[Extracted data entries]
## Begin

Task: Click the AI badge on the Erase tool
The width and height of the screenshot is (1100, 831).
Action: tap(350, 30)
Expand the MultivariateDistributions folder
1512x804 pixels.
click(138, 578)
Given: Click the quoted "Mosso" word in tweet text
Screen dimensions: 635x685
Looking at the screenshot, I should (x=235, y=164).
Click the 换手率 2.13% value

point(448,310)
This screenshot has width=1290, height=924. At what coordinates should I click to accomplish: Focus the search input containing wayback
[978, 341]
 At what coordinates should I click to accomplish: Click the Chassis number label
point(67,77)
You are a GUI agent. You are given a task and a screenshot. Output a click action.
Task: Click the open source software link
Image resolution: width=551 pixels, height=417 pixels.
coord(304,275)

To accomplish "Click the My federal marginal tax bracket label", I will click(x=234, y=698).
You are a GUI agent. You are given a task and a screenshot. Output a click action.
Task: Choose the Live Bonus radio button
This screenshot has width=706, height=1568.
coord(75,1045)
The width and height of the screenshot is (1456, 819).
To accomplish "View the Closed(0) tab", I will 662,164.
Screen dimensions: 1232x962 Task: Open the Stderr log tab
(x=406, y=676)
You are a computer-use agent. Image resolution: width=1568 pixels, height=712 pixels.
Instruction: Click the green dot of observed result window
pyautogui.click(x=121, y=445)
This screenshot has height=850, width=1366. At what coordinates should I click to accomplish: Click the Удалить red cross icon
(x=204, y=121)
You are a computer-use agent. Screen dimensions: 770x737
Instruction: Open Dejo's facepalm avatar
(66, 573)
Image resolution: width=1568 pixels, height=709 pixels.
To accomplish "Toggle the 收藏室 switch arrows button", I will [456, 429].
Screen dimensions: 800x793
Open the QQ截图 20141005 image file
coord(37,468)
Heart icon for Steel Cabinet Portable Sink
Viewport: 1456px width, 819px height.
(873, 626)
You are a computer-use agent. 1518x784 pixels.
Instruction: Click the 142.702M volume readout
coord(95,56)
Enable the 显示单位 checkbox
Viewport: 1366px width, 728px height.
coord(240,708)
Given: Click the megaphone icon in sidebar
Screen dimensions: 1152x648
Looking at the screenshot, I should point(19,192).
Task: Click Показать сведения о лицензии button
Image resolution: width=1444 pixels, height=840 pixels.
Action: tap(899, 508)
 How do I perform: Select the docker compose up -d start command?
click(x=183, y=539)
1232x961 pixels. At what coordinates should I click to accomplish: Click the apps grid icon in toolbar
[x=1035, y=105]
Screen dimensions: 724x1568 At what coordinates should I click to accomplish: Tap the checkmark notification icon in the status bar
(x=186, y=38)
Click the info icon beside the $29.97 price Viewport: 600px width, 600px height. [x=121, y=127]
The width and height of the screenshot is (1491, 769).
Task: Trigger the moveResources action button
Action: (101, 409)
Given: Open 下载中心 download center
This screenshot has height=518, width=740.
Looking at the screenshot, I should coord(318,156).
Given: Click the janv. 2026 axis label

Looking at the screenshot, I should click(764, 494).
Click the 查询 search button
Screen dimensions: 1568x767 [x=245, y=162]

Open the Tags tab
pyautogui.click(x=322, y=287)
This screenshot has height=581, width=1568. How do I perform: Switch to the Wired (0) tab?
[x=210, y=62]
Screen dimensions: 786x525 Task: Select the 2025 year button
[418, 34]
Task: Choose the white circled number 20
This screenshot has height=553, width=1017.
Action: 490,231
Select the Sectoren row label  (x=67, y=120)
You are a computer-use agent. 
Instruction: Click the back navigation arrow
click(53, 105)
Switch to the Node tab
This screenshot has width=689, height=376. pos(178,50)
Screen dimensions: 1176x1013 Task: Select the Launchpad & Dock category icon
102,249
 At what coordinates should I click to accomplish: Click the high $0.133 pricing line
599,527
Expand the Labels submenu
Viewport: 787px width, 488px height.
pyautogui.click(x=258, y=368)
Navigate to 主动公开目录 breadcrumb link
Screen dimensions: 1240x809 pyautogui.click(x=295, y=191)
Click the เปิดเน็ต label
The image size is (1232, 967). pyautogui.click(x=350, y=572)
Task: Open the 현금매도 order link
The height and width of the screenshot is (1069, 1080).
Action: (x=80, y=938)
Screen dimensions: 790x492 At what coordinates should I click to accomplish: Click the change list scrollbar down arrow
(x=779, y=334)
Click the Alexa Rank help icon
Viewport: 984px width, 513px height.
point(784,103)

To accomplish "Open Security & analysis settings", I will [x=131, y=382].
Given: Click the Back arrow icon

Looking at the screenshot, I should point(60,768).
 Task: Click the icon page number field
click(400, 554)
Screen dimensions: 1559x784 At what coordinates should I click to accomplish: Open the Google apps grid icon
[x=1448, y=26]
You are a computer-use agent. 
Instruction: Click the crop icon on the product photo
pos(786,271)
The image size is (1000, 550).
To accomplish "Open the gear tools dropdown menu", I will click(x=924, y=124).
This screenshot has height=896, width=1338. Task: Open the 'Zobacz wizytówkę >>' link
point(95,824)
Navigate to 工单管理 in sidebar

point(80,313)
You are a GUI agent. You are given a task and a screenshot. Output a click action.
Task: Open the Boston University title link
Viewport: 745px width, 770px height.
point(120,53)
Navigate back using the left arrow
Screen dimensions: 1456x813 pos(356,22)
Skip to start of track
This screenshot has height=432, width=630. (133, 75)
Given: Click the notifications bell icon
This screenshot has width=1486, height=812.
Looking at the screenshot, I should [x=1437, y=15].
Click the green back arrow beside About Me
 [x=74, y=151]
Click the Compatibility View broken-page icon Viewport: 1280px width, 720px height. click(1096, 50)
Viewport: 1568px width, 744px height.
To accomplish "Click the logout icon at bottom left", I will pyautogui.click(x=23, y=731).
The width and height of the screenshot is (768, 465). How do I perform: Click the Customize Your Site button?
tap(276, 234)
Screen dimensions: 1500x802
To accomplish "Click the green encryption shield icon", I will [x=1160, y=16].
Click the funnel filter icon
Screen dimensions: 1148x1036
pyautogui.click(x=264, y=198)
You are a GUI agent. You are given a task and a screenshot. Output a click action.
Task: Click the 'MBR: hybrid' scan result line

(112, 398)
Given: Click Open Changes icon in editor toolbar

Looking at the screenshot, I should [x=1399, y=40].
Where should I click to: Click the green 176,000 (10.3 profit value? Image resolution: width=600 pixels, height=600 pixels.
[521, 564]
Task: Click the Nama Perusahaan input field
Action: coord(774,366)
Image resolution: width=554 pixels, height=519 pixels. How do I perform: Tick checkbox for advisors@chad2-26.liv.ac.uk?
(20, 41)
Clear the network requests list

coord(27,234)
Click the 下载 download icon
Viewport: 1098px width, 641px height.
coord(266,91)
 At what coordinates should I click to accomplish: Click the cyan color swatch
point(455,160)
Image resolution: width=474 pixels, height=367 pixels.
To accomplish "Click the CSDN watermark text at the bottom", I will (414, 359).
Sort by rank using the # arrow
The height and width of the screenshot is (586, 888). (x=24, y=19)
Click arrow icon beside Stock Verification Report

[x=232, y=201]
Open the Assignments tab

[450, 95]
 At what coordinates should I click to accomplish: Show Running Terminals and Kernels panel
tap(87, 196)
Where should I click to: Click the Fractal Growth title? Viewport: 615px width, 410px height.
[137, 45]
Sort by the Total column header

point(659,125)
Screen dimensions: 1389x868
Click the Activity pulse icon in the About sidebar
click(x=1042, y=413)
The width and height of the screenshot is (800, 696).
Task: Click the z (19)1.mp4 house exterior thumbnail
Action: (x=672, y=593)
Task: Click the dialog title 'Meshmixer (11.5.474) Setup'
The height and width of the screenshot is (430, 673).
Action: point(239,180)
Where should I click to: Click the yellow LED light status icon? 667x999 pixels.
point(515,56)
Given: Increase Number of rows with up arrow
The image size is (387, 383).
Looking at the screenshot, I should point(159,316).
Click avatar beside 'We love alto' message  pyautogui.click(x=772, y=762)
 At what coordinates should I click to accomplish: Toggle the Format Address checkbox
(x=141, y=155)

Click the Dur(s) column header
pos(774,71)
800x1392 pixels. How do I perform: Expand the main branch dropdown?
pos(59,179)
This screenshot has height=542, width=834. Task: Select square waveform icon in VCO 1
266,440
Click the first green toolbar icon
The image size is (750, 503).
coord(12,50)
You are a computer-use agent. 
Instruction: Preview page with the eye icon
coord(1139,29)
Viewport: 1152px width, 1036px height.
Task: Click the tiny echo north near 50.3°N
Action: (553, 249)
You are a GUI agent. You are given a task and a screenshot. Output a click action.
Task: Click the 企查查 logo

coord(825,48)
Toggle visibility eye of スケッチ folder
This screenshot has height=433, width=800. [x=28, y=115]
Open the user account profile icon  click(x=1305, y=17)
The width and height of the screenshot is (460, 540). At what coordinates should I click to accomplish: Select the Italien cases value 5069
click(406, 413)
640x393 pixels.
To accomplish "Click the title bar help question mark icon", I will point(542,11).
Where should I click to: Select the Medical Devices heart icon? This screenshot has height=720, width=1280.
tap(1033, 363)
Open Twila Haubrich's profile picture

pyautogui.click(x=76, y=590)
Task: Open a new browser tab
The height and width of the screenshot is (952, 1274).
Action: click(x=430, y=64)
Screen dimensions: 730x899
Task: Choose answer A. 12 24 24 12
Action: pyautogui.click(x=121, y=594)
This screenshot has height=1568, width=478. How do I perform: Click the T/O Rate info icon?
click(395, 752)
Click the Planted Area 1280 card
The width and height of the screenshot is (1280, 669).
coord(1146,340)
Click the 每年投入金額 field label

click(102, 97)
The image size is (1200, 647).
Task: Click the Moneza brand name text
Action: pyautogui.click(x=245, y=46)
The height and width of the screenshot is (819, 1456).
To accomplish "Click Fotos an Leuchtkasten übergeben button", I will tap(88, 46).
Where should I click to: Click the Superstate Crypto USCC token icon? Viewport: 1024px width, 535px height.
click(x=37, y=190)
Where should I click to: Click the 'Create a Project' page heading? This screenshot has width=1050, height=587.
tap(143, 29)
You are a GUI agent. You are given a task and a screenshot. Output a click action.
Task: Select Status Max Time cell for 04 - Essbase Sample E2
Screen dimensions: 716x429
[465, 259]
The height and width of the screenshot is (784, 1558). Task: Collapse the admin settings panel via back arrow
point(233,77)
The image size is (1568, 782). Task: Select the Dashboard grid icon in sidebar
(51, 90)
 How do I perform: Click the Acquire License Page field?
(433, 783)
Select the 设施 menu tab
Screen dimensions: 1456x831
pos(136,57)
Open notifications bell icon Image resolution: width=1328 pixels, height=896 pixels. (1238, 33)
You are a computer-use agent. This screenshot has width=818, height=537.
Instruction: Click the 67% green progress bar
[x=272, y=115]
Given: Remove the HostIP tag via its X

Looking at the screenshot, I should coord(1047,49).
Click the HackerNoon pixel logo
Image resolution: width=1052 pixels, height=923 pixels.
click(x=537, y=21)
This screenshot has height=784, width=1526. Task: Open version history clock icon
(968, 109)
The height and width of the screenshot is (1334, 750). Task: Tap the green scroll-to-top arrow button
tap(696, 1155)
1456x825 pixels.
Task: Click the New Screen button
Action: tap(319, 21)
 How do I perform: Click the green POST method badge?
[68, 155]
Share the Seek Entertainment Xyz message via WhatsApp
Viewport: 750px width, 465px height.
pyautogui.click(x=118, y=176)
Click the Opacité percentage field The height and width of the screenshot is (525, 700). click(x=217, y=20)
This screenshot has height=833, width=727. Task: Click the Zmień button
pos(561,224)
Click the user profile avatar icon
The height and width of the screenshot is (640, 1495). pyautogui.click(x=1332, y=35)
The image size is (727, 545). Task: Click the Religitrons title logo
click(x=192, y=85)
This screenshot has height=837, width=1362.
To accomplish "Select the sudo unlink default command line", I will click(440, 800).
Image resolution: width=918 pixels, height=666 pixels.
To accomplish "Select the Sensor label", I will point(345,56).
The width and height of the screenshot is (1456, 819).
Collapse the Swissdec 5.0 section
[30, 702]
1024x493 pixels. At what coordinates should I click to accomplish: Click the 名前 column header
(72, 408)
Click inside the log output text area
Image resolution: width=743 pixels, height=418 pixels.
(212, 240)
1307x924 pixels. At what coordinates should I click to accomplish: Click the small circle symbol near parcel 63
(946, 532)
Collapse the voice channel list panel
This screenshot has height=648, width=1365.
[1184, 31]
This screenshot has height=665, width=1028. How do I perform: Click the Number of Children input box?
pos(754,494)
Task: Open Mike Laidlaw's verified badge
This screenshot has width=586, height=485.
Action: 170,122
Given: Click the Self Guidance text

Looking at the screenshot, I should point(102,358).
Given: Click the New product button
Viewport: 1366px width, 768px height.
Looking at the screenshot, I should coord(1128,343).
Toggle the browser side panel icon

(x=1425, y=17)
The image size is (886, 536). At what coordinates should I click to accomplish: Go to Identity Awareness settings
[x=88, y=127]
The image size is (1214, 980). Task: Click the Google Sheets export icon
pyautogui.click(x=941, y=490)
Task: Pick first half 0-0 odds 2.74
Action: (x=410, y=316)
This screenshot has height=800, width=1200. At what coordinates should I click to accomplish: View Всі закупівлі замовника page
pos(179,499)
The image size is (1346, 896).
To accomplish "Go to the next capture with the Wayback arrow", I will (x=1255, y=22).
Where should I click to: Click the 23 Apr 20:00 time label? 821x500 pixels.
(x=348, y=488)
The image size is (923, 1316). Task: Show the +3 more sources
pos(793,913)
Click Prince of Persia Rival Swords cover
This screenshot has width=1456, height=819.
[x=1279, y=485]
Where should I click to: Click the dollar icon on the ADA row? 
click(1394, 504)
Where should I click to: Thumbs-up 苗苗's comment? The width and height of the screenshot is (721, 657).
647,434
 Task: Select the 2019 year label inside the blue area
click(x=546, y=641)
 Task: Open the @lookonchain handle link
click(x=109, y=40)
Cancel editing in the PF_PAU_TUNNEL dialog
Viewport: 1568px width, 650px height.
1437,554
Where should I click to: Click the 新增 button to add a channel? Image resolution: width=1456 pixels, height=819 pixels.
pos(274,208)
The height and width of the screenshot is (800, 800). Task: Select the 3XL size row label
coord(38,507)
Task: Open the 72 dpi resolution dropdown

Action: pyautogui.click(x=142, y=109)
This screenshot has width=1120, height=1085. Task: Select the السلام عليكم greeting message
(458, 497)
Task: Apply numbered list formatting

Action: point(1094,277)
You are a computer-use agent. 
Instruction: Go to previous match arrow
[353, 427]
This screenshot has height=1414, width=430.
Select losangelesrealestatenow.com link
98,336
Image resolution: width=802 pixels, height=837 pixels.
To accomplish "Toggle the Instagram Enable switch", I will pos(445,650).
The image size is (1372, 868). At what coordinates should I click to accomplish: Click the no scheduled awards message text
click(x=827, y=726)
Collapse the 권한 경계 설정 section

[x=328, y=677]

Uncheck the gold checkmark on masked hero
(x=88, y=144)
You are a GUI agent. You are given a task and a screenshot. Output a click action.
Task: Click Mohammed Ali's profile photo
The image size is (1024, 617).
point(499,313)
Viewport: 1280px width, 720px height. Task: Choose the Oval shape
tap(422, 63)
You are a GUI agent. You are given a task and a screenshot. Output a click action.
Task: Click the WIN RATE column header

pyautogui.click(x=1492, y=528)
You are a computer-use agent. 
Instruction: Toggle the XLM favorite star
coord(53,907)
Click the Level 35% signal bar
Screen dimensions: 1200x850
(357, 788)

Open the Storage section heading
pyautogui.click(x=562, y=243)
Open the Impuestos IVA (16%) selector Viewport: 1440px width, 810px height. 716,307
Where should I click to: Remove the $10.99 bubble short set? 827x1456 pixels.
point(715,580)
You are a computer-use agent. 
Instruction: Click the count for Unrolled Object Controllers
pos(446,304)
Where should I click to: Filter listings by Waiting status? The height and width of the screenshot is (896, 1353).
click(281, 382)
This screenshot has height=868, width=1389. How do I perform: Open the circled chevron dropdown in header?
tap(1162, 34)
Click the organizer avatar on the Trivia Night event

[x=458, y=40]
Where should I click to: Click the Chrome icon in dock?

## End

#### Task details:
Quote the data above word for word, from the line containing "This screenshot has width=1120, height=1085." through the line containing "I will pos(445,650).", including both of those lines.

#### Solution:
This screenshot has width=1120, height=1085. Task: Select the السلام عليكم greeting message
(458, 497)
Task: Apply numbered list formatting

Action: point(1094,277)
You are a computer-use agent. 
Instruction: Go to previous match arrow
[353, 427]
This screenshot has height=1414, width=430.
Select losangelesrealestatenow.com link
98,336
Image resolution: width=802 pixels, height=837 pixels.
To accomplish "Toggle the Instagram Enable switch", I will pos(445,650).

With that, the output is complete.